• Question: What preliminary work have you done, or are in the process of doing?

    Asked by bilbo to Jack, Gem, Jermaine, Michelle, Steve on 14 Jun 2017.
    • Photo: Jermaine Ravalier

      Jermaine Ravalier answered on 14 Jun 2017:


      I’m currently collecting data from Scottish teachers – had 5,000 responses so far (about 10% of the teachers in the country) – about stress, what causes them stress and how to overcome it. This will then form the basis of a wider study to prevent stress in teaching.

    • Photo: Steven Brown

      Steven Brown answered on 14 Jun 2017:


      In my main post we are beginning to put together what we will actually be doing – there’s a lot of prelim work. We want to select an appropriate instrument to capture treatment related side effects of cancer treatment and generally measure quality of life.

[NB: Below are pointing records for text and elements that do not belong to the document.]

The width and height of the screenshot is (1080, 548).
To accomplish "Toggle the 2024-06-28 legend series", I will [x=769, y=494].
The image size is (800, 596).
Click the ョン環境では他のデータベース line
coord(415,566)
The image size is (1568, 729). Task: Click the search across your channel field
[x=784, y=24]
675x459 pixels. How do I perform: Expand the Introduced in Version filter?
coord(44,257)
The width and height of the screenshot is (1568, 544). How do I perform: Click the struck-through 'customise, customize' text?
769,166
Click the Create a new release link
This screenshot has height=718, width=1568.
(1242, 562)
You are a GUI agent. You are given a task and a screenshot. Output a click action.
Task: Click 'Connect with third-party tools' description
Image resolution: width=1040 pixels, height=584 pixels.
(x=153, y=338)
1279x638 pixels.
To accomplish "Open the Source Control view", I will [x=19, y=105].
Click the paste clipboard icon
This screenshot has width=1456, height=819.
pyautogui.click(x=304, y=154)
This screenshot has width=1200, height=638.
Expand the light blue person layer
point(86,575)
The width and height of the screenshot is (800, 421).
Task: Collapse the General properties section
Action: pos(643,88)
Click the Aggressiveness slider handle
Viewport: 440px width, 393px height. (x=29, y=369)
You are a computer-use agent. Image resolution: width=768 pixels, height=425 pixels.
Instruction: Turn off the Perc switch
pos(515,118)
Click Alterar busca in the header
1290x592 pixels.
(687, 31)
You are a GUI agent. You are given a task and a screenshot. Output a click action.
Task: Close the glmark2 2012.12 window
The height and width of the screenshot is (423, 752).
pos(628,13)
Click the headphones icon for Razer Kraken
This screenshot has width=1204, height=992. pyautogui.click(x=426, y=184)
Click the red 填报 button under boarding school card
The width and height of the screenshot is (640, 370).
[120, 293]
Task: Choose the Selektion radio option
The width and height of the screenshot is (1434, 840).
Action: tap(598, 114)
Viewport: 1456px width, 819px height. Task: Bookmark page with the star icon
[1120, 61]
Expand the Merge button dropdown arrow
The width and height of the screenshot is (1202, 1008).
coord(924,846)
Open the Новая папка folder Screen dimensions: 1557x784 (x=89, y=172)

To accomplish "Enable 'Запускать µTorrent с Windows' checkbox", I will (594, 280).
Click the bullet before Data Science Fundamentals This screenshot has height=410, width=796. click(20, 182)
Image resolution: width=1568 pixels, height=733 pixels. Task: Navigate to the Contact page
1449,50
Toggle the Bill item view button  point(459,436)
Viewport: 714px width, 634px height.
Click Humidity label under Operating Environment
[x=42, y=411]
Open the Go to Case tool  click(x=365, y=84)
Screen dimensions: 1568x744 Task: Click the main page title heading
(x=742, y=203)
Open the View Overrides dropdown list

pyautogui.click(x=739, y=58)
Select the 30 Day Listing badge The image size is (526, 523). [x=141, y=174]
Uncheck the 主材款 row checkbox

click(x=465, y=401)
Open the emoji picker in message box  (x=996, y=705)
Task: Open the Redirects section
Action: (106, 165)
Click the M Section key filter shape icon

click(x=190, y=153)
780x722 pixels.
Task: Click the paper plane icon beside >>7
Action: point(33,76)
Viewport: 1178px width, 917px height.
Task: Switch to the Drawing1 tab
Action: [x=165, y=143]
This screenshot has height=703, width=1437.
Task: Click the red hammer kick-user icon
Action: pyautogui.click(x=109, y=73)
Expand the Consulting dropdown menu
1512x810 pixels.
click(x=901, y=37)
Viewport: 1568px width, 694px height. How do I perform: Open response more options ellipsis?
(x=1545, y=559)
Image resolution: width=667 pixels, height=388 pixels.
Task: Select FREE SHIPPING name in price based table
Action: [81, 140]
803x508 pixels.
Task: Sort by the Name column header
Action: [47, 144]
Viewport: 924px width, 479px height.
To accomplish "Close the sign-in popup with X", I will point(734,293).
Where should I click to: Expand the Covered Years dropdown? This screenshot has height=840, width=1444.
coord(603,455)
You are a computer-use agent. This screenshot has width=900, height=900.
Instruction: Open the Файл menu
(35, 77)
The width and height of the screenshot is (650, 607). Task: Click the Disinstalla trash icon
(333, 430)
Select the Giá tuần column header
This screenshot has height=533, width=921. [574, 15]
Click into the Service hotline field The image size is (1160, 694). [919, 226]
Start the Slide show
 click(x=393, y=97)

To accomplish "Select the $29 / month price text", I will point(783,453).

The problem is there’s thousands of instruments to choose from. So we are working closely with both doctors and patients to find out what is most important to them, so we can ensure we select an instrument which will work. We need to pick the right one as it will be used in real-life in NHS with cancer patients, to help inform better decisions about treatment.

      The instruments involve patients selecting how their pain has been, how tired they have felt, etc. on a numerical scale ie from 1 – 7, etc.

      On the side, I have started a few other projects into how people make sense of the world using the Internet as a resource, including why people believe in conspiracy theories and fake news. I am interested in decision-making and how bad decisions can impact on health.

    • Photo: Jack barton

      Jack barton answered on 14 Jun 2017:


      I am still in the early days of my research and I’m starting to bring together the results from my first study. At this stage, I have found that greater sleep disturbances are associated with increased paranoia and hallucinations in individuals who do not have a mental health diagnosis. This suggests that poor sleep, in general, has negative consequences for our mental health besides poor mood. However, what aspect of sleep or why poorer sleep co-occurs with these experiences is not clear from my results yet. This is why I am about to run a second study which will try to unpick this relation a bit further. For example, can a previous night’s sleep predict whether you are more likely to feel paranoid or see/hear things which aren’t there? If this is the case then why is this so?

    • Photo: Michelle Jamieson

      Michelle Jamieson answered on 15 Jun 2017:


      I’m currently wading through reams, and reams of studies to collate them all together into what work has already been done in the area I’m researching at the moment – called a literature review.